Every day, most Americans carry around a device with which our movements can be tracked: our mobile phones. Although we tend not to think about it, we willingly permit private companies to track our movement throughout the day as our devices ping nearby cell towers. The government can access this information immediately under exigent circumstances (i.e., a kidnapping), or with a search warrant.

Over the last several months, private companies have been working on ways to use our screen addiction for the public good, by developing contract tracing apps and notification tools to combat the coronavirus pandemic.
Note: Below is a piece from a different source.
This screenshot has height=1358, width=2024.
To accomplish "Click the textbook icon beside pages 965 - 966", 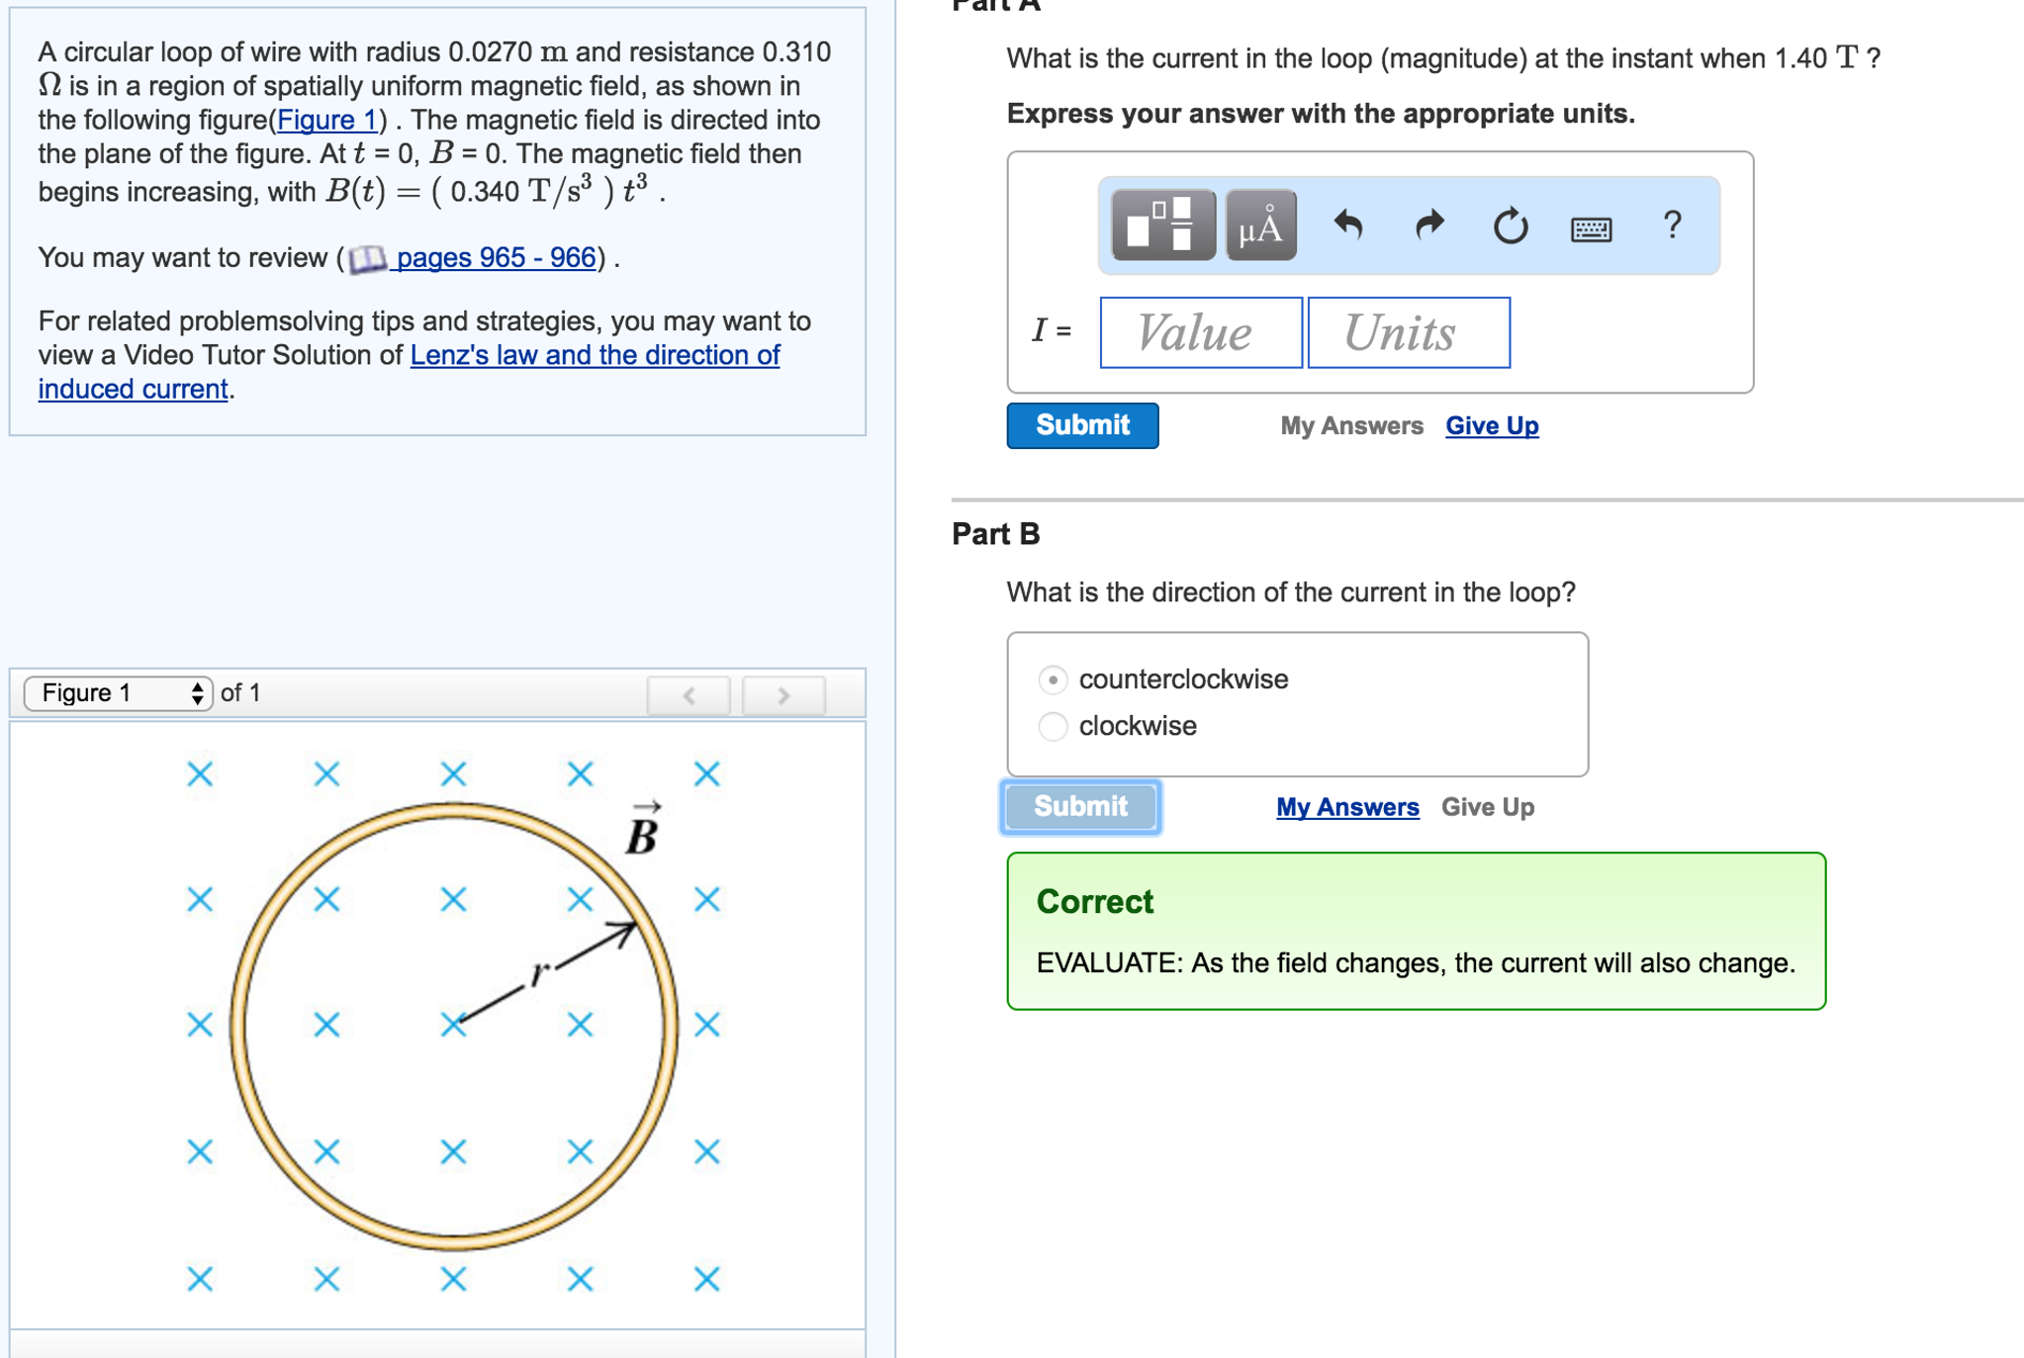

Using such an app would be voluntary, but convincing us to download something that is designed to track your every movement and report it to the government – public health officials – is outside the comfort zone of many, many people.

To ease privacy concerns, yesterday, June 1, 2020, the Senate introduced the Exposure Notification Privacy Act, a nonpartisan bill to regulate contract tracing and exposure notification apps. It would ensure that any data collected for coronavirus cannot be used for commercial purposes and that users can request that their information be deleted at any time. It’s a tightrope walk: the ability to contact trace electronically, on a grand scale, can do wonders for containing COVID-19 and, ultimately, reopening the country. But, as Republican Senator Bill Cassidy (LA), stated, “If you ask most people, ‘Do you trust Google to respect your privacy?’ … they don’t trust Google.” Nothing personal, Google, but my Nest Hub does speak out of turn. Who knows what it reports back to the baseship.

Employer Use of Tracking Apps

There is also a growing concern about how employers may use this technology. Remember those wacky microchip implantation laws? Well, it is grows from the fact that employers in some sectors have their employees use wearable tracking devices at work, ostensibly for efficiency and productivity. Amazon, for example, is famous for its tracking of warehouse employees, including the time they take in the bathroom, and terminating them if they fall under threshold.

You may not wish to have contact tracing software on your phone, but if you carry a phone issued by your employer, you may not have that choice. Indeed, employers are driving the development of contact tracing tech, with companies like PriceWaterhouseCoopers offering an app that helps businesses “access precise proximity information” and “receive near real-time information about whether your people may be at risk for exposure.”

Welcome to The Workplace of Tomorrow II: Dystopia Rising. A world where your employer knows where you are every minute of the day, every person with whom you interact, and how poorly you play Vegas rules solitaire. I look back at my earliest office job, where I transcribed dictation tapes on a Wang VS word processing terminal, and sigh.